▸ **Work task**: Please repeat the lines of the listing below word for word, from the line with "Identify the location" to the line with "center [748, 60].", both included, and leave the pictures out.

-- Data for this task follows --

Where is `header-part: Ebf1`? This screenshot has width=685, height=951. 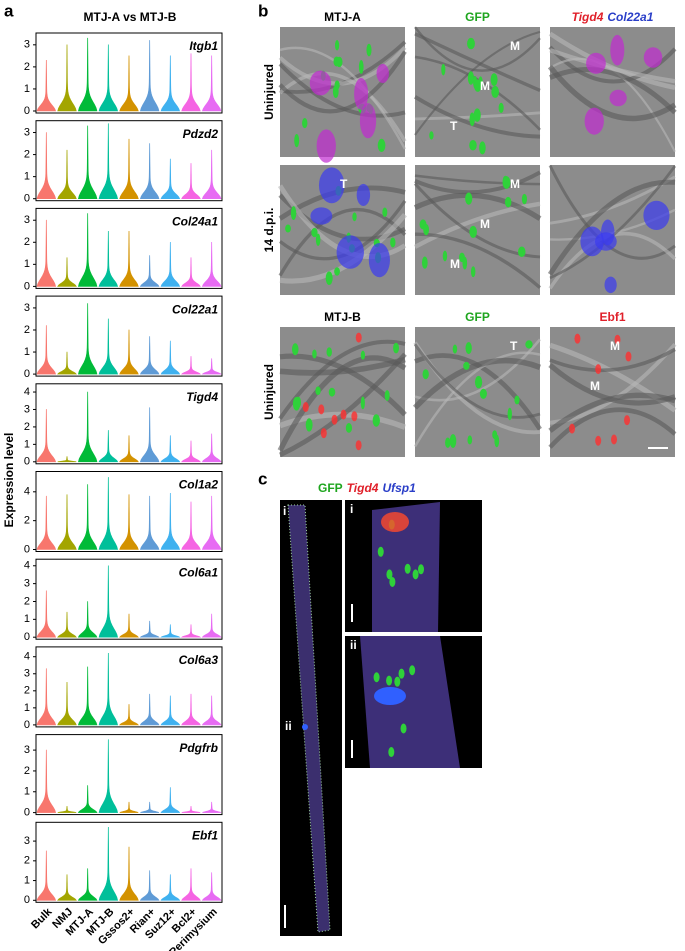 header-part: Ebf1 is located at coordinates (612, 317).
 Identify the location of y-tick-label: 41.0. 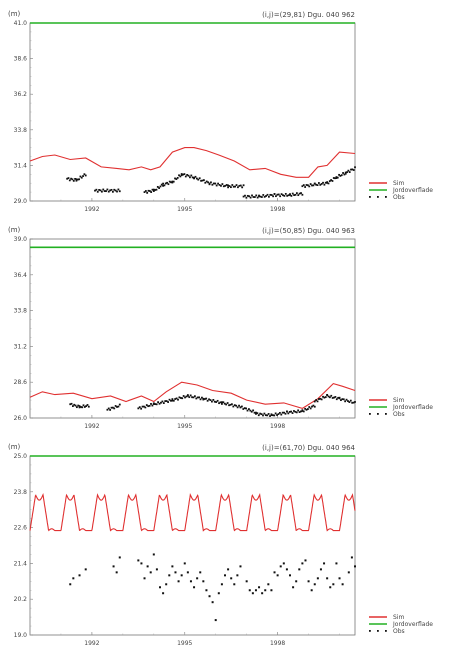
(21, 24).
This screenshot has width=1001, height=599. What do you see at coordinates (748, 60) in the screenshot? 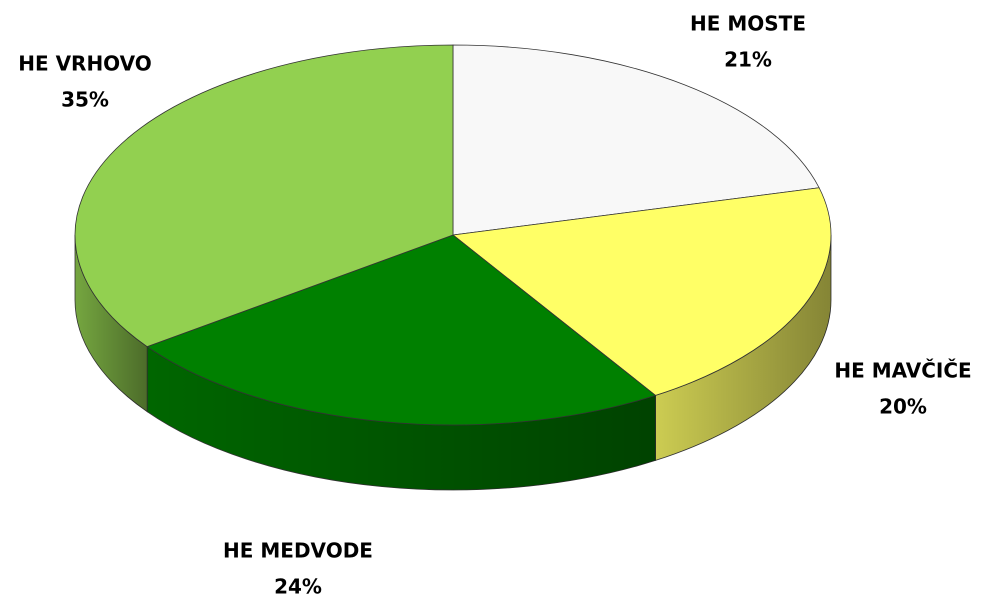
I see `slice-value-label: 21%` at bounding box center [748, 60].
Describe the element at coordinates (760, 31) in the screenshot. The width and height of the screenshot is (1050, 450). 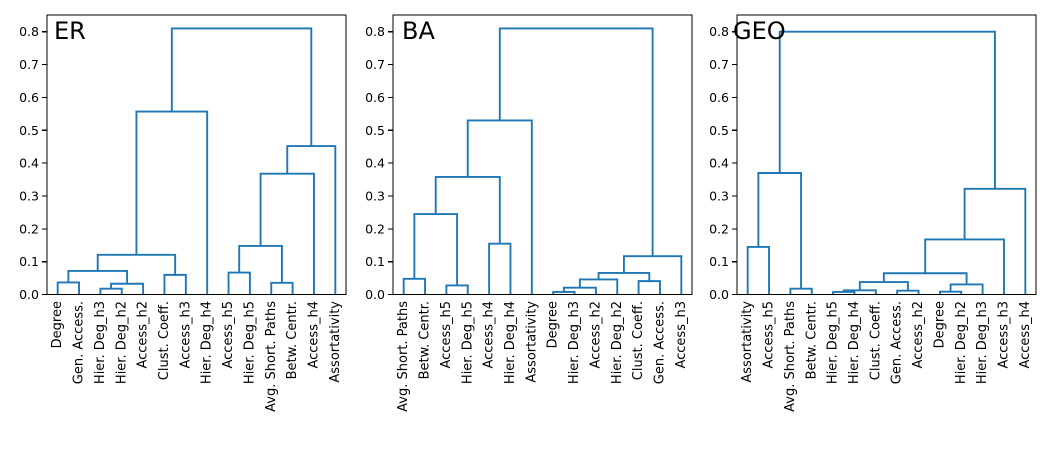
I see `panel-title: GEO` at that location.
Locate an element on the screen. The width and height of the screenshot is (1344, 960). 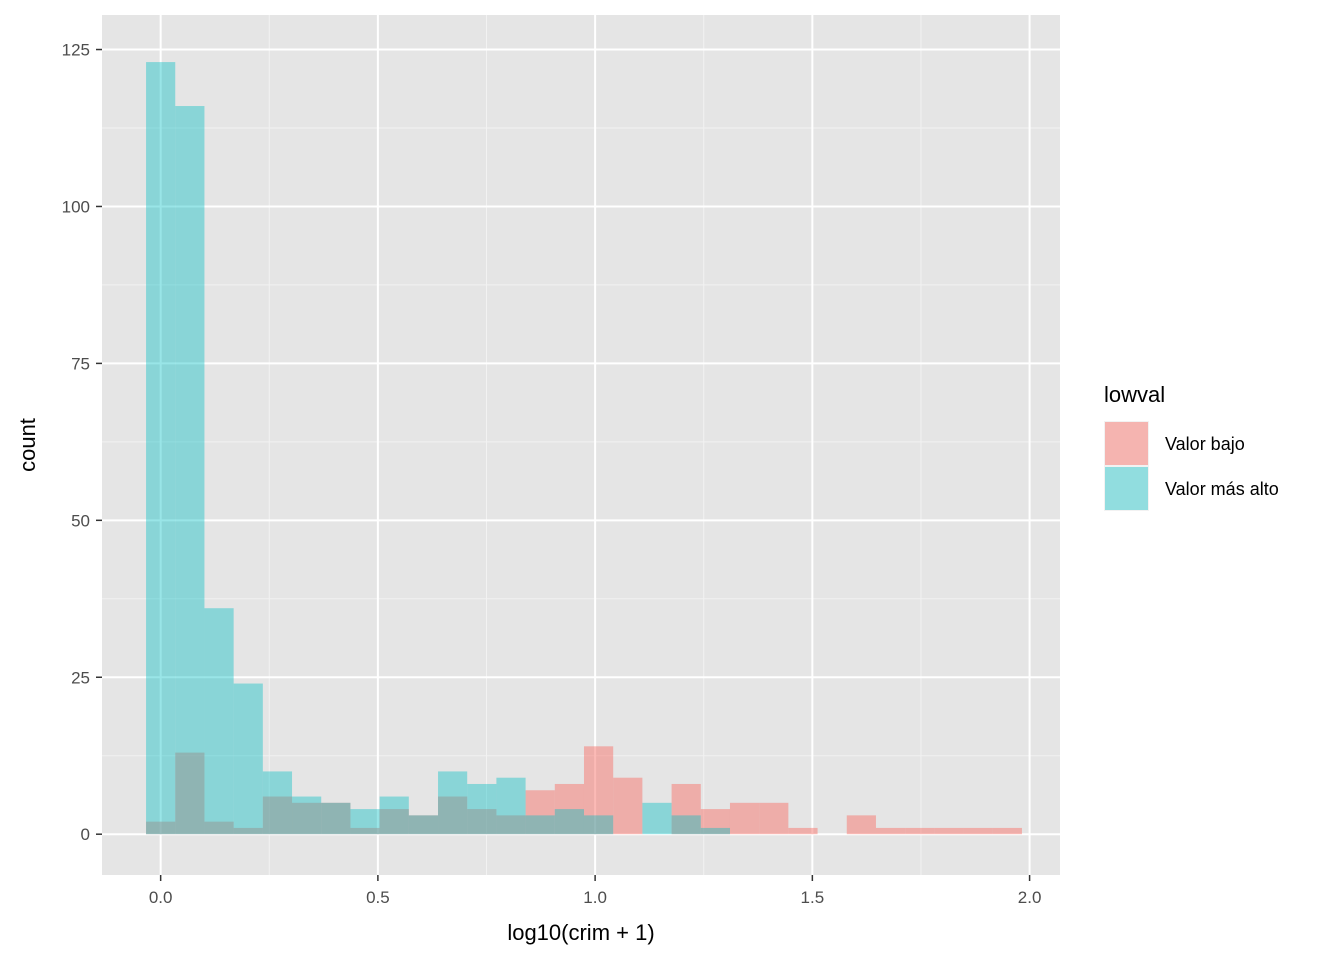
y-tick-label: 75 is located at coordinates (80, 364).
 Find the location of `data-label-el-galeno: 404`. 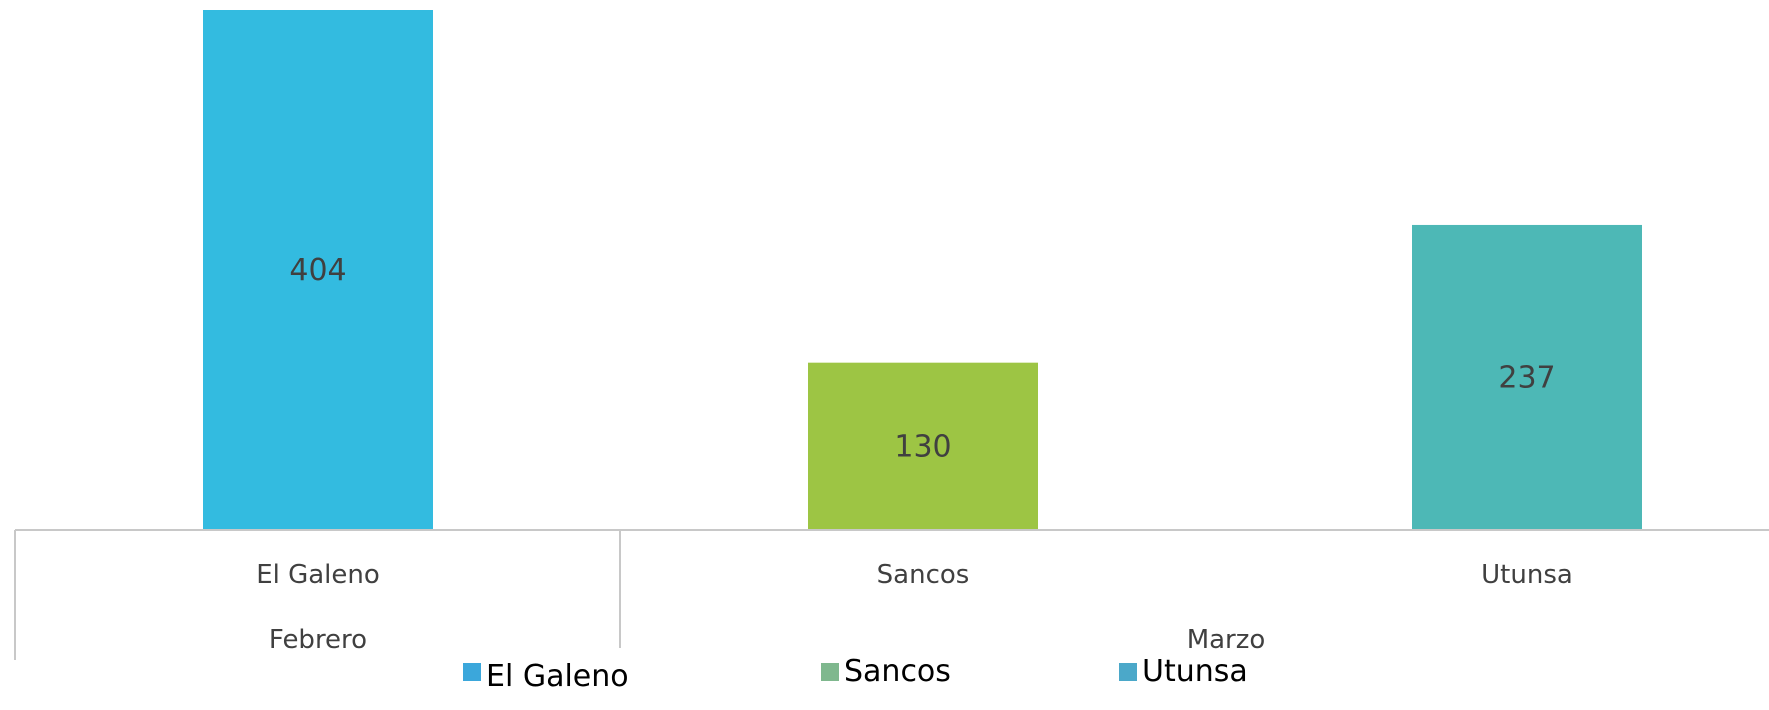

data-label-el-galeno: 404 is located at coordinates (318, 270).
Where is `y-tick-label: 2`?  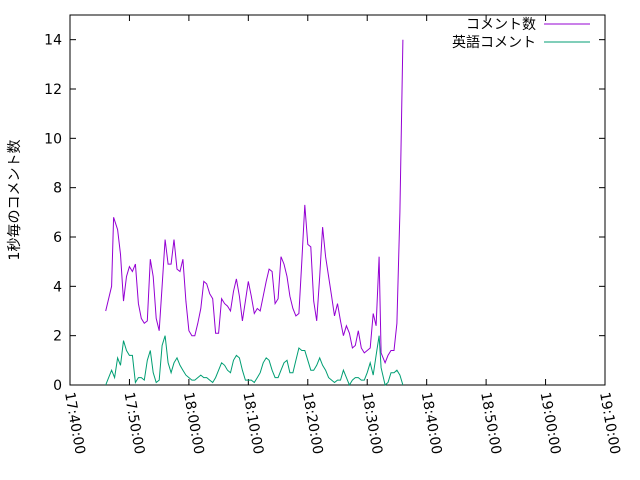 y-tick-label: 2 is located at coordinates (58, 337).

-- Data for this task concluded --

▸ **Task solution**:
 Identify the location of y-tick-label: 41.0. 
(21, 24).
This screenshot has width=1001, height=599. What do you see at coordinates (748, 60) in the screenshot? 
I see `slice-value-label: 21%` at bounding box center [748, 60].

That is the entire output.